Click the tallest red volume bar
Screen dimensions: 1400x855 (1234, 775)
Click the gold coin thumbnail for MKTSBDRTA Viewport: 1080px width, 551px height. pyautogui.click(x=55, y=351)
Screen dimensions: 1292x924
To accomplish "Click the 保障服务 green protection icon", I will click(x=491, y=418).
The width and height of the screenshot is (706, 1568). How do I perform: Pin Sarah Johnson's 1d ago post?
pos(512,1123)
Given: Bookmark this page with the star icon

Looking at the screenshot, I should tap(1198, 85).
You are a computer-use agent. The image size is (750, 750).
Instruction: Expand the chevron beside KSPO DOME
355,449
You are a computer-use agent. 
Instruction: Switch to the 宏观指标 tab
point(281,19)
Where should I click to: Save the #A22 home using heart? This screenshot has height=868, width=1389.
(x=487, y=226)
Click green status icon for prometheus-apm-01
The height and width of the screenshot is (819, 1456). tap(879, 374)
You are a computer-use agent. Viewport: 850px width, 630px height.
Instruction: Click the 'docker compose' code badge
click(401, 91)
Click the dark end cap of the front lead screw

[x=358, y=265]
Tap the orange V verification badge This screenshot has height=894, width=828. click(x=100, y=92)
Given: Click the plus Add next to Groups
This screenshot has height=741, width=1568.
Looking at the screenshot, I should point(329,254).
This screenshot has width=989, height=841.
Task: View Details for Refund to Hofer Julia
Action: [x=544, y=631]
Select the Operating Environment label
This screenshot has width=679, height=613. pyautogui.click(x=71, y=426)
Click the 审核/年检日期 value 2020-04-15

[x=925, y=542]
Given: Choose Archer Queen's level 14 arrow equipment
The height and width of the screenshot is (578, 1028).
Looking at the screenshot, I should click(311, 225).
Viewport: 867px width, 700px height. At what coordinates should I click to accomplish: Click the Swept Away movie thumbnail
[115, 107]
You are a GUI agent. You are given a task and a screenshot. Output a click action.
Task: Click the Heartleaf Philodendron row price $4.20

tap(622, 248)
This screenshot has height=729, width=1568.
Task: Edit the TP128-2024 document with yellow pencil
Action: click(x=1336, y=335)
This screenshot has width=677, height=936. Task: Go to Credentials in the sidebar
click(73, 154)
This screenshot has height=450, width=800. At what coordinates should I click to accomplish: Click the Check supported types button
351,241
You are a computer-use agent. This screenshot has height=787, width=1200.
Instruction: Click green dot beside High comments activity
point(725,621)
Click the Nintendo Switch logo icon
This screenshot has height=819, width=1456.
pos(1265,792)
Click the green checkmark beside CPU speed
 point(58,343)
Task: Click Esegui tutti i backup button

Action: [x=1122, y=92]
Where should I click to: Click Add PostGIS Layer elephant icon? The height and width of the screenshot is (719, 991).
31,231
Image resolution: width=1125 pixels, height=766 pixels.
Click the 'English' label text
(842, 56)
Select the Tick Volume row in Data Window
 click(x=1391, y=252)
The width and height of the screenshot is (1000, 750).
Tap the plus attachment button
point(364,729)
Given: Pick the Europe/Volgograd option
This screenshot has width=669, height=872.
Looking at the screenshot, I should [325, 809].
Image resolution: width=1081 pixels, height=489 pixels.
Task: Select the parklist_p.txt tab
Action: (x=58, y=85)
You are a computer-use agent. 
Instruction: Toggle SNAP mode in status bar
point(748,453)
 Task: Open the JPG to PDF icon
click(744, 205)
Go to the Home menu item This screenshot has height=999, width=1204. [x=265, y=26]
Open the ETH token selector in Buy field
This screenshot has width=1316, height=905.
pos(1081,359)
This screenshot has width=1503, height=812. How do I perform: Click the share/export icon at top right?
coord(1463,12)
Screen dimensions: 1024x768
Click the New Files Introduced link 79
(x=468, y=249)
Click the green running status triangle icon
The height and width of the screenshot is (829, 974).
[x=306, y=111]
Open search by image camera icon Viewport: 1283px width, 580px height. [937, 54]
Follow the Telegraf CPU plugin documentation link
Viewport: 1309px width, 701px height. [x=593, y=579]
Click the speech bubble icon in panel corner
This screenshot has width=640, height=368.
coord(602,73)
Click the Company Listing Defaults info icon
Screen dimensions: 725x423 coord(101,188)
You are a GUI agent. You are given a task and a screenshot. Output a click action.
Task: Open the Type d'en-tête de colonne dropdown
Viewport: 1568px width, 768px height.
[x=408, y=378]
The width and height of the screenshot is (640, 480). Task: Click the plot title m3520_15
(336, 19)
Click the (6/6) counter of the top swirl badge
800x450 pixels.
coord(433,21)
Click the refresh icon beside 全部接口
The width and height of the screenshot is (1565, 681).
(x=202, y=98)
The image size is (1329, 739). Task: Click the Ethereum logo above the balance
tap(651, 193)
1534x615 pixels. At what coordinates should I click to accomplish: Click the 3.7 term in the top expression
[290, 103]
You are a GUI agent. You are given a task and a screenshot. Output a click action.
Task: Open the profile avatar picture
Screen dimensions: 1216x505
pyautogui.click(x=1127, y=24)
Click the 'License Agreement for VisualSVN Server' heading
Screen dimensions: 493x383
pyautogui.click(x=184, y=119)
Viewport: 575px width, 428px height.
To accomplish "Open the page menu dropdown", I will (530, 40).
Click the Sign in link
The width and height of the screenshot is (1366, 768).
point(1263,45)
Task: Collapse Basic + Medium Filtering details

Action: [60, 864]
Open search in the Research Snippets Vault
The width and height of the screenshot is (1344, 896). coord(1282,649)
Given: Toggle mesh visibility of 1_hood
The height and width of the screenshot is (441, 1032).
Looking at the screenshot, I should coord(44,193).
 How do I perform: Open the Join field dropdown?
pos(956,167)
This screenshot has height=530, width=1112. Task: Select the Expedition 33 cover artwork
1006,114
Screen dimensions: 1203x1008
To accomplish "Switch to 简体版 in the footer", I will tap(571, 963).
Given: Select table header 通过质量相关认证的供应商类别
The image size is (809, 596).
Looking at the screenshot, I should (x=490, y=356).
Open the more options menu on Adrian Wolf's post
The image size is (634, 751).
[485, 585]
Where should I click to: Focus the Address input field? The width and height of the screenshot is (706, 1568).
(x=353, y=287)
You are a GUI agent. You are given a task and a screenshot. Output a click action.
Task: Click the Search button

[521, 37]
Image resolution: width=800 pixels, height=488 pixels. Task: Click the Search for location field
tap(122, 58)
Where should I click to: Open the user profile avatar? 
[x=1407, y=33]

Exercise directions: Please render the lines of the listing from the one containing "This screenshot has height=530, width=1112." through the end of the listing, both included, as a numbered list without blank lines.

Response to this task:
1. This screenshot has height=530, width=1112. Task: Select the Expedition 33 cover artwork
2. 1006,114
3. Screen dimensions: 1203x1008
4. To accomplish "Switch to 简体版 in the footer", I will tap(571, 963).
5. Given: Select table header 通过质量相关认证的供应商类别
6. The image size is (809, 596).
7. Looking at the screenshot, I should (x=490, y=356).
8. Open the more options menu on Adrian Wolf's post
9. The image size is (634, 751).
10. [485, 585]
11. Where should I click to: Focus the Address input field? The width and height of the screenshot is (706, 1568).
12. (x=353, y=287)
13. You are a GUI agent. You are given a task and a screenshot. Output a click action.
14. Task: Click the Search button
15. [521, 37]
16. Image resolution: width=800 pixels, height=488 pixels. Task: Click the Search for location field
17. tap(122, 58)
18. Where should I click to: Open the user profile avatar? 
19. [x=1407, y=33]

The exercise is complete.